Charline : J’ai commencé à consulter Yann pour d’importantes migraines ophtalmiques, sans doute accentuées par des chocs au rugby étant plus jeune. Bien sûr, on n’a pas fait disparaître mes migraines d’un coup de baguette magique, mais aujourd’hui, j’arrive à mieux les gérer.
Yann : Le lien entre migraines et douleurs cervicales est fréquent. Ces maux de tête sont souvent associés à des tensions dans la nuque et les trapèzes. On cherche alors une solution mécanique pour réduire leur fréquence, voire pour les faire disparaître.
Charline : Et toi Yann, tu le fais toujours avec pédagogie pour m’expliquer tes manipulations.
- Comment s’est montée cette collaboration étiopathie x touch rugby ?
Charline : En équipe de France, on part avec un coach, un manager, et une personne de l’équipe médicale.
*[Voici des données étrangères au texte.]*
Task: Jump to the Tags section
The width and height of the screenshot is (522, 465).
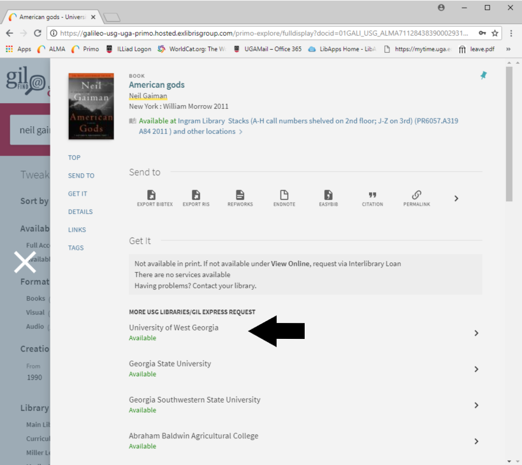Action: coord(76,248)
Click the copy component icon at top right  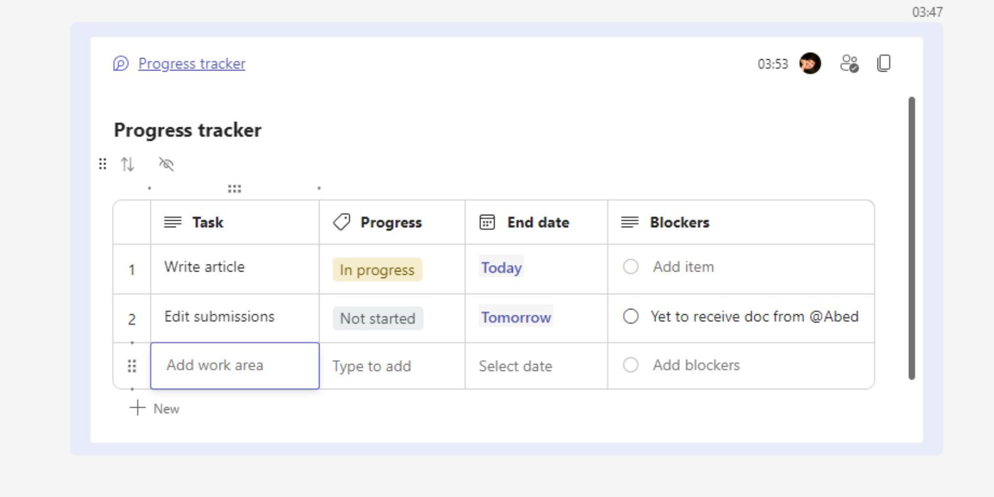click(884, 63)
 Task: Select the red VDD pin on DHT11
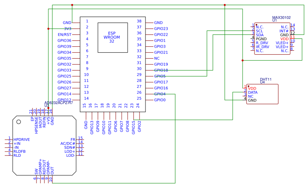tap(252, 88)
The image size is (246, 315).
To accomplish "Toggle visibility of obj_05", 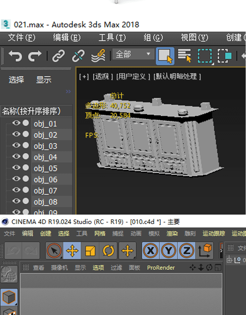I will (16, 168).
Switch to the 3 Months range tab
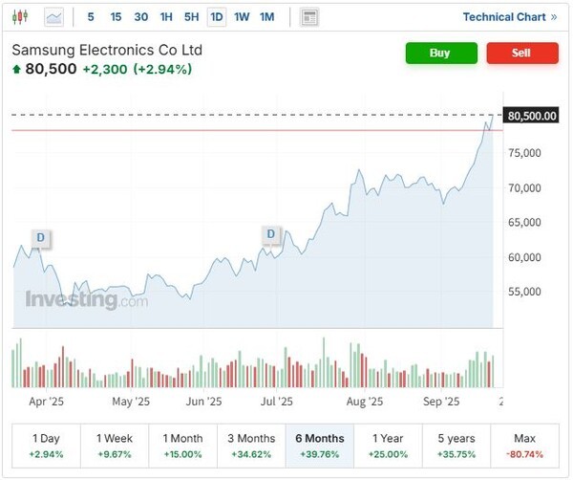Screen dimensions: 573x480 tap(252, 445)
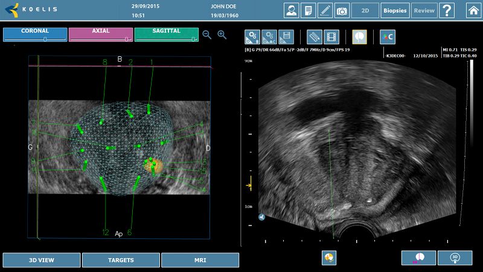Click the TARGETS button
Viewport: 483px width, 272px height.
[x=121, y=260]
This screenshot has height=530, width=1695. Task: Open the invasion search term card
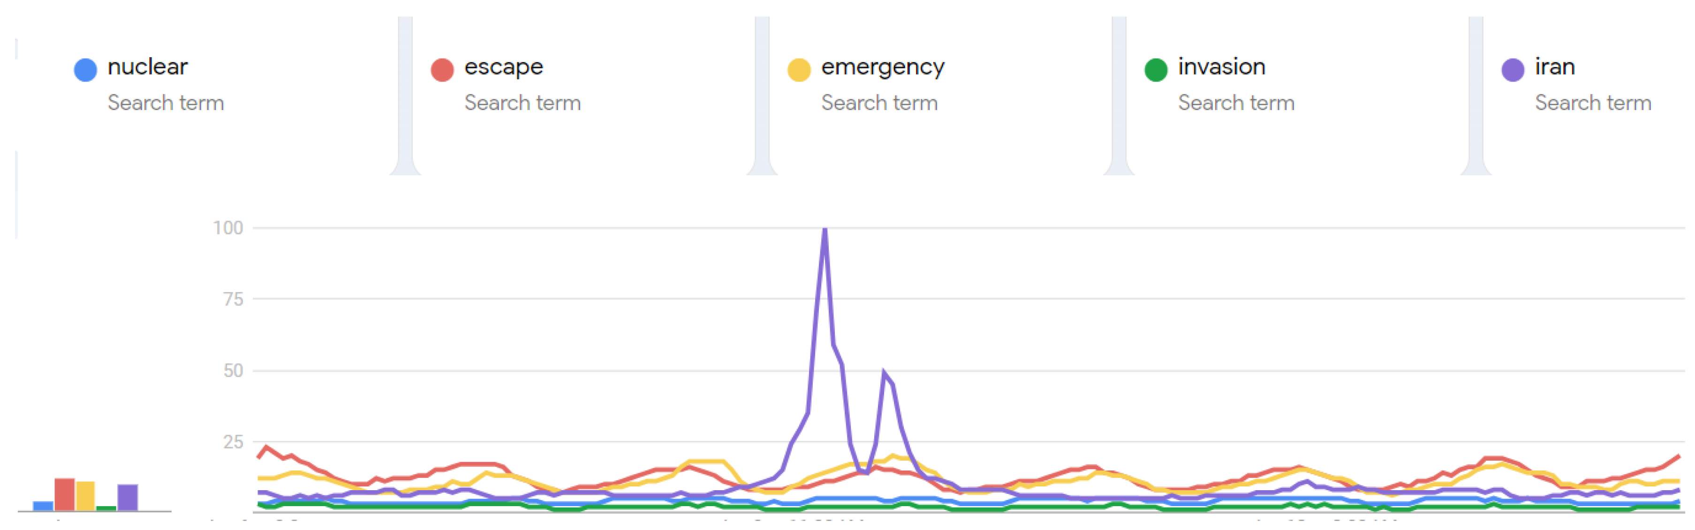[x=1221, y=67]
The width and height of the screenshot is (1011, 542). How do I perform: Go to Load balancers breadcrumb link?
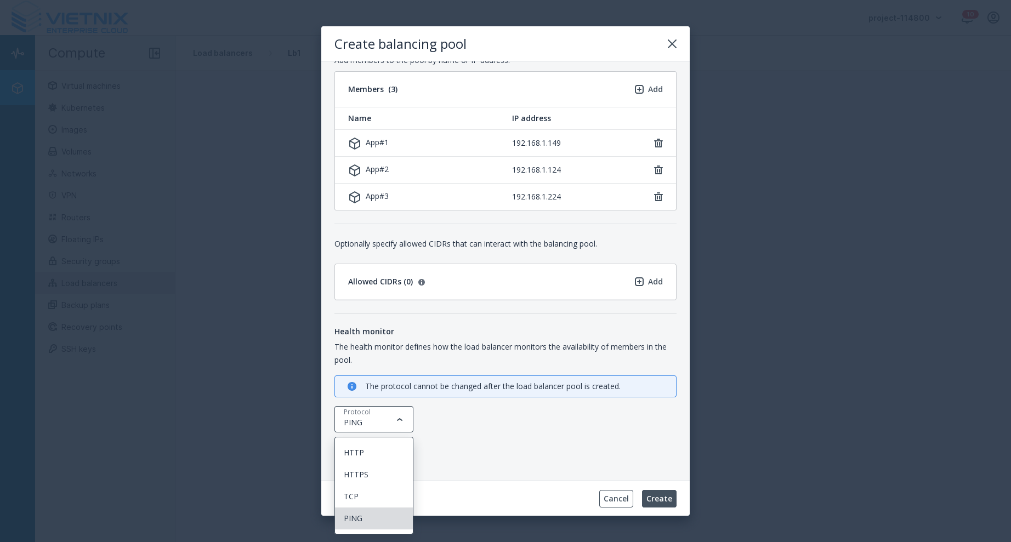223,53
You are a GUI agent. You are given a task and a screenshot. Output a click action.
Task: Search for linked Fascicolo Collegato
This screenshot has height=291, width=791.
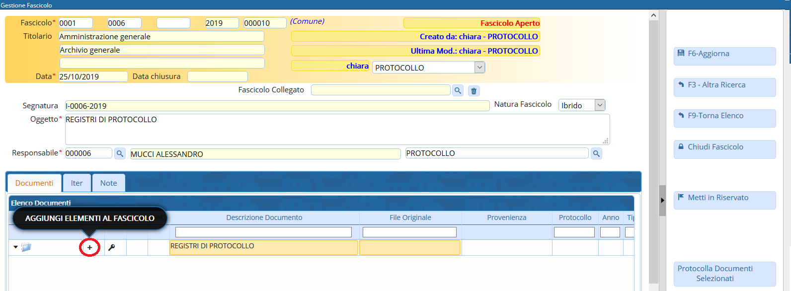point(458,90)
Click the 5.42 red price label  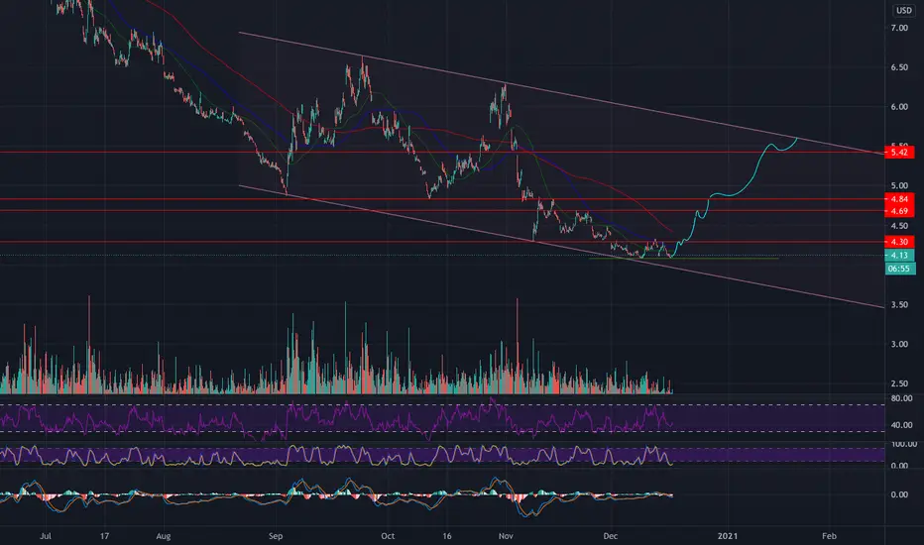tap(899, 152)
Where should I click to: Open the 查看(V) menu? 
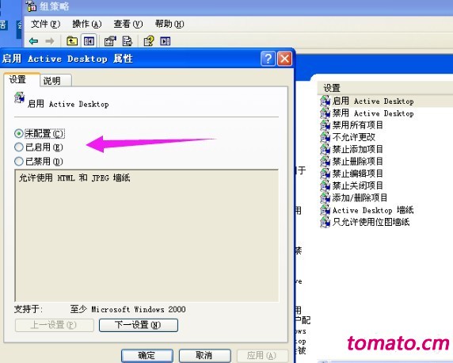tap(128, 24)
Cette dernière nous accompagne bénévolement, car nous avons peu de moyens car peu de sponsors ; cette pratique demande un investissement financier et en temps. C’est le pari que Yann était prêt à relever !
Yann : Et aujourd’hui, j’ai vraiment l’impression de faire partie de la « famille du touch ». Il a fallu que je fasse mes preuves. Mais cela a été assez rapide, car l’état d’esprit des joueurs fait qu’ils ont le contact facile. Même les plus réticents finissent par venir me voir, bien que ce soit parfois après avoir enduré la douleur trop longtemps. Je suis intervenu au-delà du simple rôle d’étiopathe lors de précédents matches : remplir les gourdes, jouer les cameramans, proposer des étirements en soirée, des méditations au réveil, faire la police avec les plus jeunes de l’équipe… Cette expérience me change du cabinet et m’enrichit, notamment pour mes consultations. Les compétitions, ce ne sont pas des vacances pour moi non plus, c’est éprouvant. On finit par se prendre au jeu, à vouloir que « son » équipe gagne !
Charline :Tu nous assistes, mais tu vis aussi les matches avec nous ! Pour que ça marche, il a fallu que tu rendes pleinement disponible. On peut frapper à ta porte à 22h avant un match pour se plaindre d’une douleur. Tu nous as déjà strappés dans le car… On est une quinzaine de joueurs quand on est en déplacement, et tu as toujours tout fait pour notre bien-être, pour qu’on soit en posture de réussite…
- Yann, tu connaissais ce sport pour le traiter ?
Yann :Non, mais aujourd’hui, j’arrive à identifier les types de douleurs symptomatiques du touch rugby – qui s’apparentent plus à celles du foot ou du basket finalement que du rugby. Avec les changements de direction, les hanches et les genoux sont particulièrement touchés.
- La particularité de ce sport est quand-même la mixité des équipes…
Yann :Il faut savoir s’occuper des sportifs hommes et femmes simultanément en effet : pour elles, prendre en compte les cycles et leur impact sur l’état global des joueuses avant match. C’est aussi un bon moyen d’observer les tactiques de jeux de chacun.